When the world is absurd, satire and lampooning become redundant. 

 
 
 
Ed-NavDoc
Professor Quiet
2  Ed-NavDoc    5 years ago

I grew up with Mad Magazine and so did my adult children. Sad news for sure. For the truly imaginative, there are always subversive themes to mine in a funny and good natured way. Mad proved that. Adios Alfred E. Newman. May you rest in peace....

 
 
 
SteevieGee
Professor Silent
3  SteevieGee    5 years ago

I remember throughout my childhood my dad would take me to Thrifty's for ice cream.  His real purpose, of course, was to buy his Mad magazine.  He would sit and read it and laugh out loud and then kick it down to us kids.  I had a stack at least 2 feet tall.  My mom, correctly, thought the whole exercise was stupid.  It was fun though and helped to give me a life long love of reading.  It's somehow easy to imagine Trump looking at the pictures in Mad magazine.  Can we add the demise of Mad to the long list of Trump's Presidential accomplishments?

 
 
 
Split Personality
Professor Guide
4  Split Personality    5 years ago
"You can actually read the same thing that you could buy... at the store on your phone, on the internet," said Maria Terrero. "Everything's turning electronic."

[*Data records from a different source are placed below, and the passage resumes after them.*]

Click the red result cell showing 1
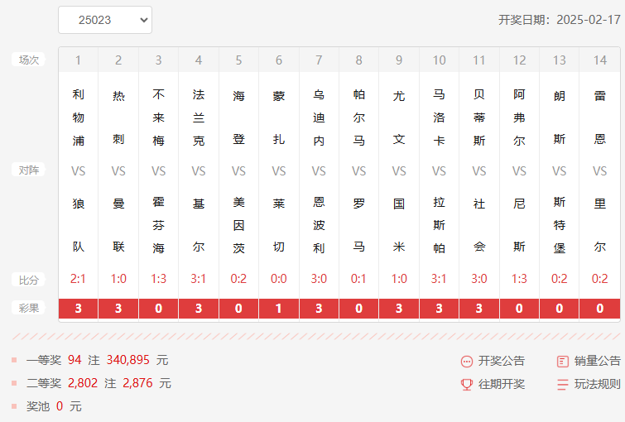 [x=279, y=309]
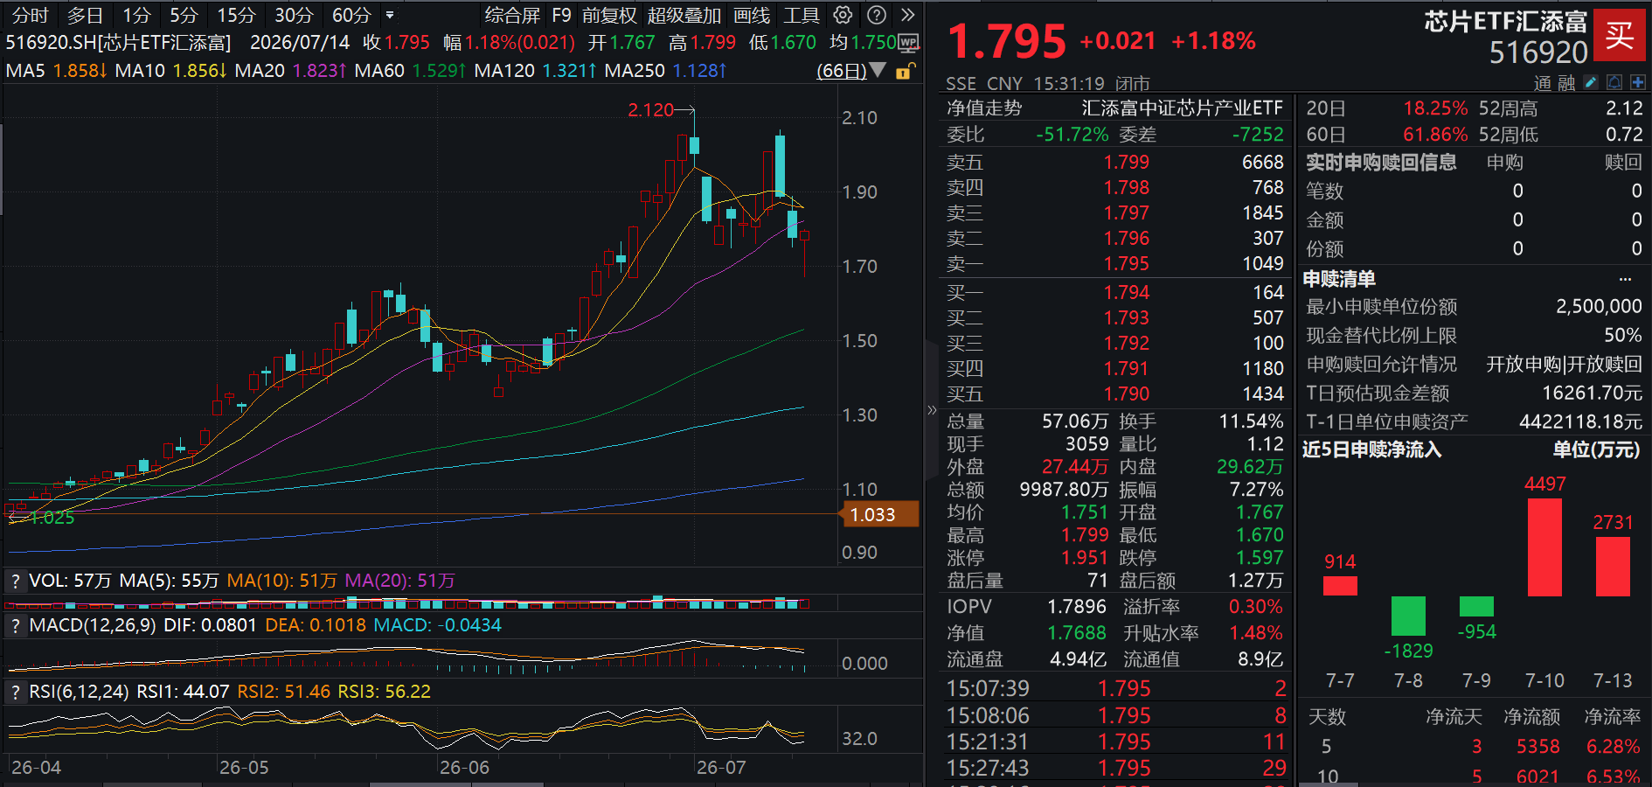This screenshot has height=787, width=1652.
Task: Click the 1.033 price marker label
Action: click(878, 514)
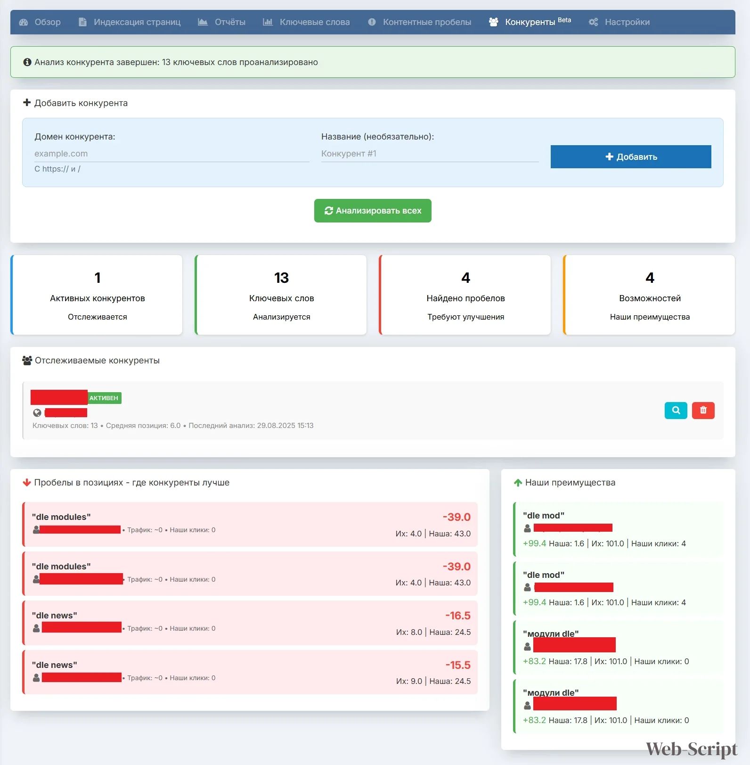Click the red trash delete icon
This screenshot has height=765, width=750.
[703, 410]
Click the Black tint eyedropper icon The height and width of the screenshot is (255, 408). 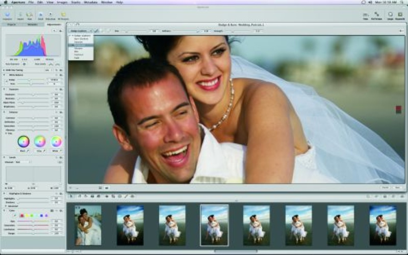(x=28, y=151)
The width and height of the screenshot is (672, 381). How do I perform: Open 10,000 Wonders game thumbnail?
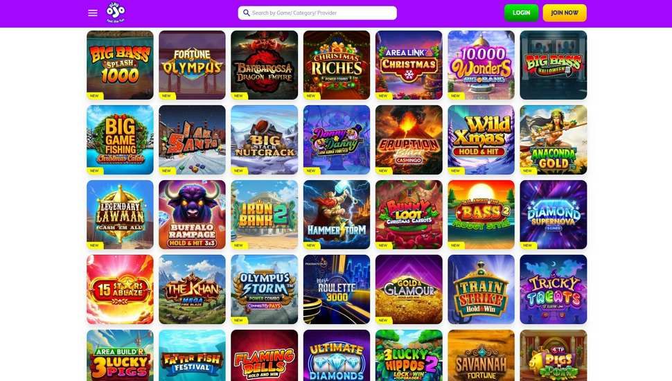(481, 65)
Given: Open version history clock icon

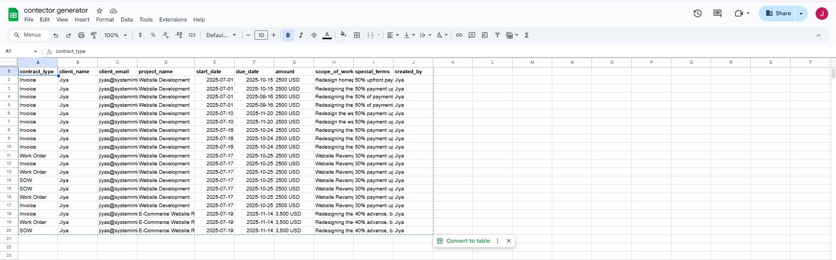Looking at the screenshot, I should pos(698,14).
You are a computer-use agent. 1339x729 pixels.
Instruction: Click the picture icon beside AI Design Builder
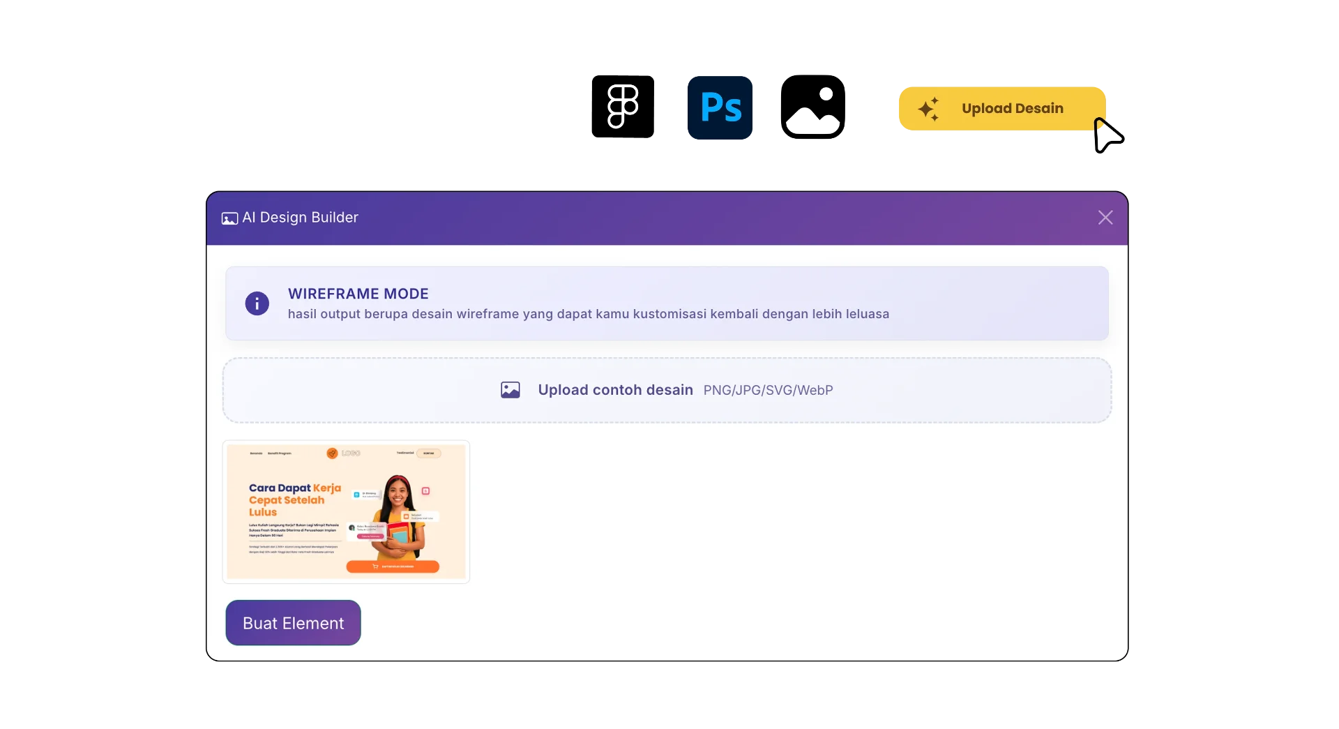(229, 218)
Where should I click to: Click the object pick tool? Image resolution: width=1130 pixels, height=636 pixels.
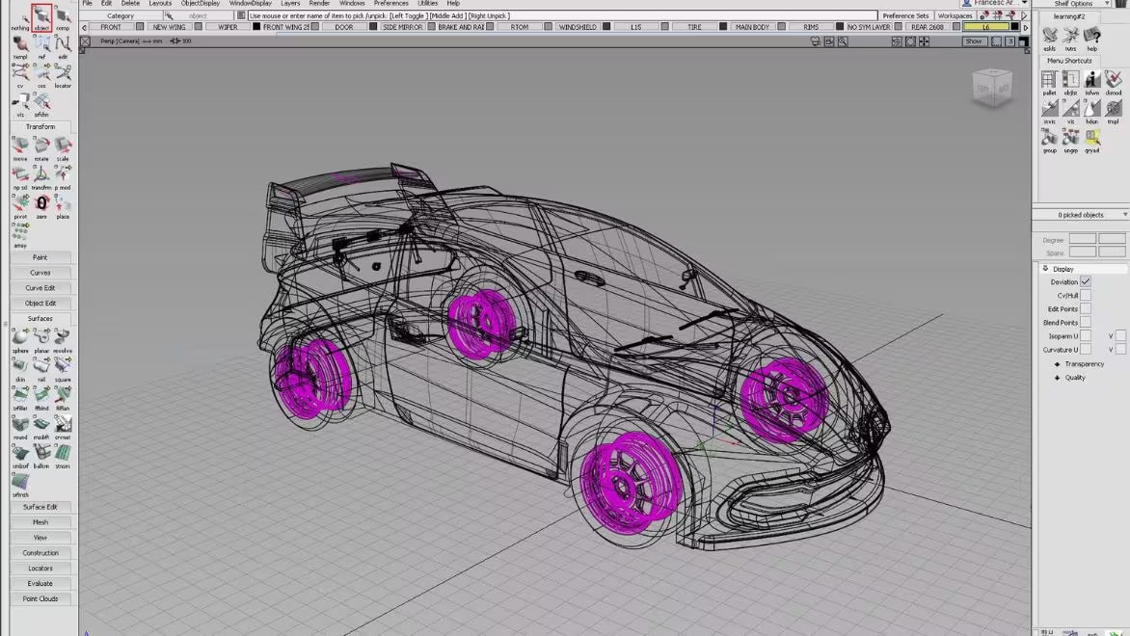click(x=40, y=14)
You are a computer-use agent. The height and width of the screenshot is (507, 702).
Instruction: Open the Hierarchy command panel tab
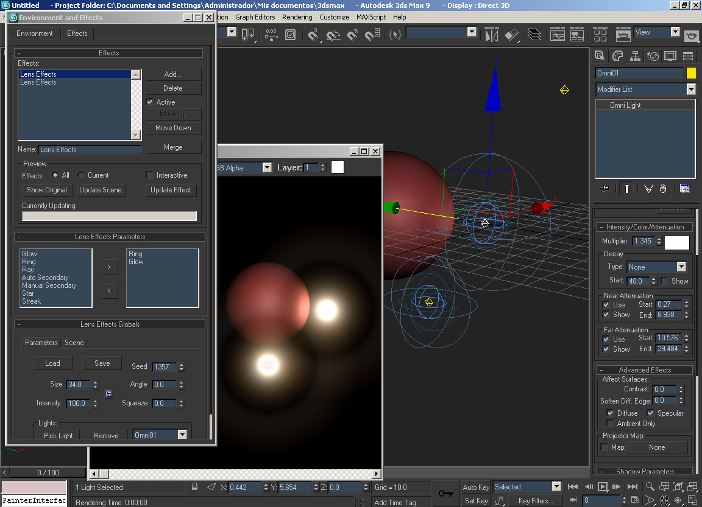coord(634,57)
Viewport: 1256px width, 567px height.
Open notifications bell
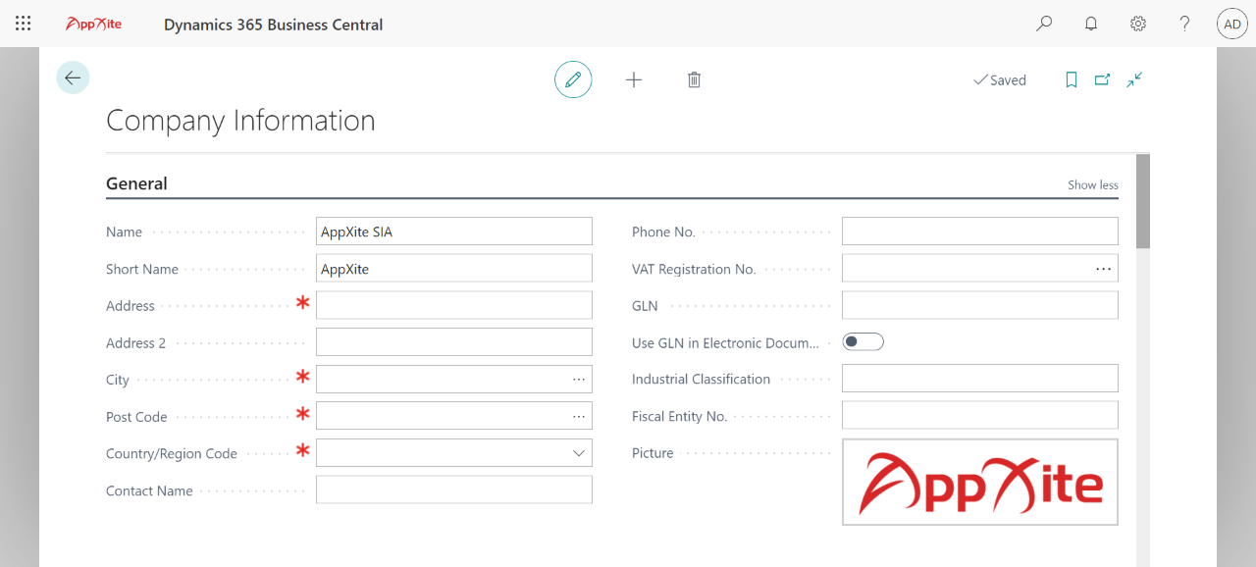(x=1090, y=23)
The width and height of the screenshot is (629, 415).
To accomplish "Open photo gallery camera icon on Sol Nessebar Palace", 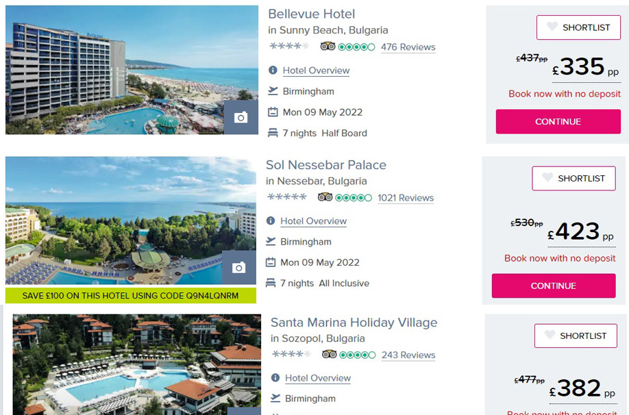I will 238,268.
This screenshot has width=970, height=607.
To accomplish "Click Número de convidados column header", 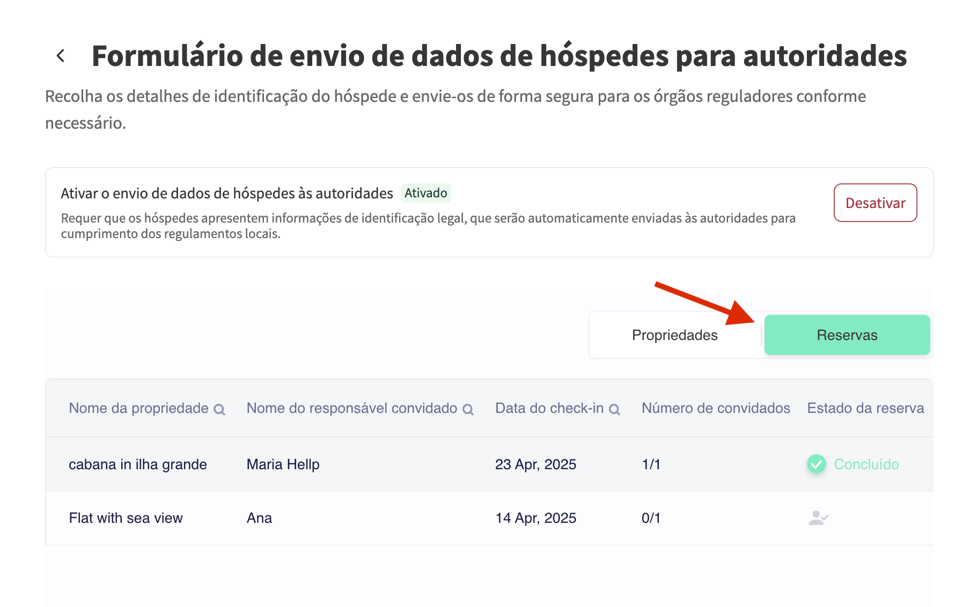I will [x=716, y=408].
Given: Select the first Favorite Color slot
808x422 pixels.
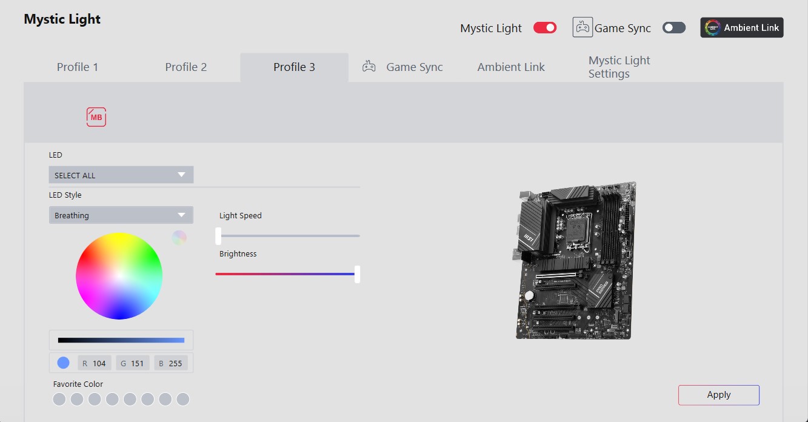Looking at the screenshot, I should coord(59,399).
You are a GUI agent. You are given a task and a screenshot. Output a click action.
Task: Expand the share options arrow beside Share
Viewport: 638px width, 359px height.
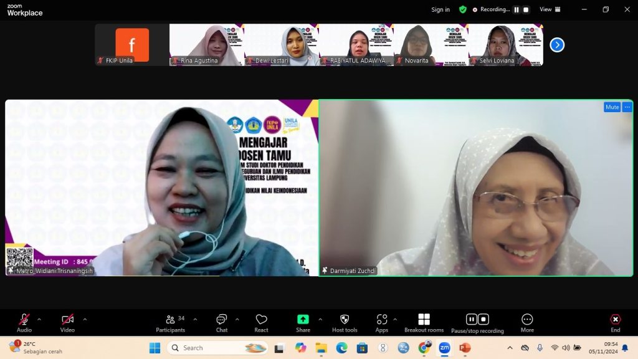tap(320, 319)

DC Entertainment, which moved all of its publishing operations, including Mad Magazine, from New York to Los Angeles about a year ago, made the magazine's changing status official in a statement on Thursday.

"After issue #10 this fall," said the company, "there will no longer be new content ― except for the end-of-year specials which will always be all new. So starting with issue #11 the magazine will feature classic, best-of and nostalgic content from the last 67 years."